The National Archives said on its website that in accordance with the president’s directive, the release would encompass “all records previously withheld for classification”.
But Mr Morley said what was released on Tuesday did not include two-thirds of the promised files or any of the recently discovered FBI files.
Interest in details related to Kennedy’s assassination has been intense over the decades, with countless conspiracy theories spawned.
He was killed on November 22 1963 on a visit to Dallas, when his motorcade was finishing its parade route downtown and shots rang out from the Texas School Book Depository building.
Police arrested 24-year-old Lee Harvey Oswald, who had positioned himself from a sniper’s perch on the sixth floor. Two days later nightclub owner Jack Ruby fatally shot Oswald during a jail transfer.
A year after the assassination, the Warren Commission, which President Lyndon B Johnson established to investigate, concluded that Oswald acted alone and there was no evidence of a conspiracy. But that did not quell a web of alternative theories over the decades.
Oswald was a former Marine who defected to the Soviet Union before returning home to Texas.
Files in the new release included a memo from the CIA’s St Petersburg station from November 1991 saying that earlier that month, a CIA official befriended a US professor there who told the official about a friend who worked for the KGB.
The memo said the KGB official had reviewed “five thick volumes” of files on Oswald and was “confident that Oswald was at no time an agent controlled by the KGB”.
The memo added that as Oswald was described in the files, the KGB official doubted “that anyone could control Oswald, but noted that the KGB watched him closely and constantly while he was in the USSR”. It also noted that the file reflected that Oswald was a poor shot when he tried target firing in the Soviet Union.

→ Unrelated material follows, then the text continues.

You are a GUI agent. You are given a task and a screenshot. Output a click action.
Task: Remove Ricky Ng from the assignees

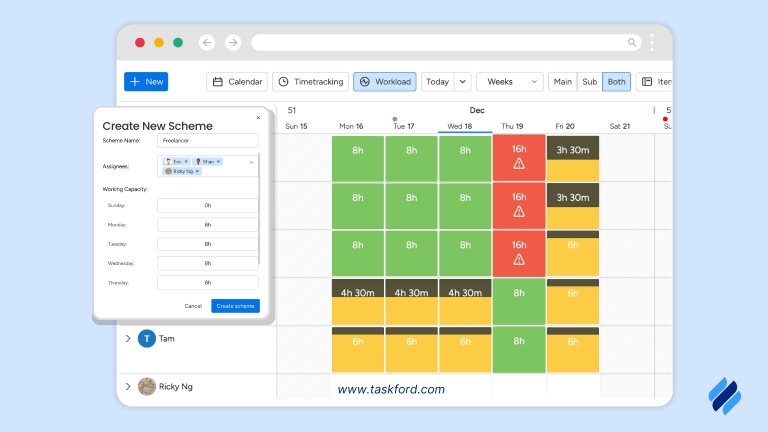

In the early 1990s, the federal government mandated that all assassination-related documents be housed in a single collection in the National Archives and Records Administration.
The collection was required to be opened by 2017, barring any exemptions designated by the president.
Around 500 documents, including tax returns, were not subject to the 2017 disclosure requirement.
Trump, who took office for his first term in 2017, had said that he would allow the release of all of the remaining records but ended up holding some back because of what he called the potential harm to national security. And while files continued to be released during former president Joe Biden’s administration, some remained unseen.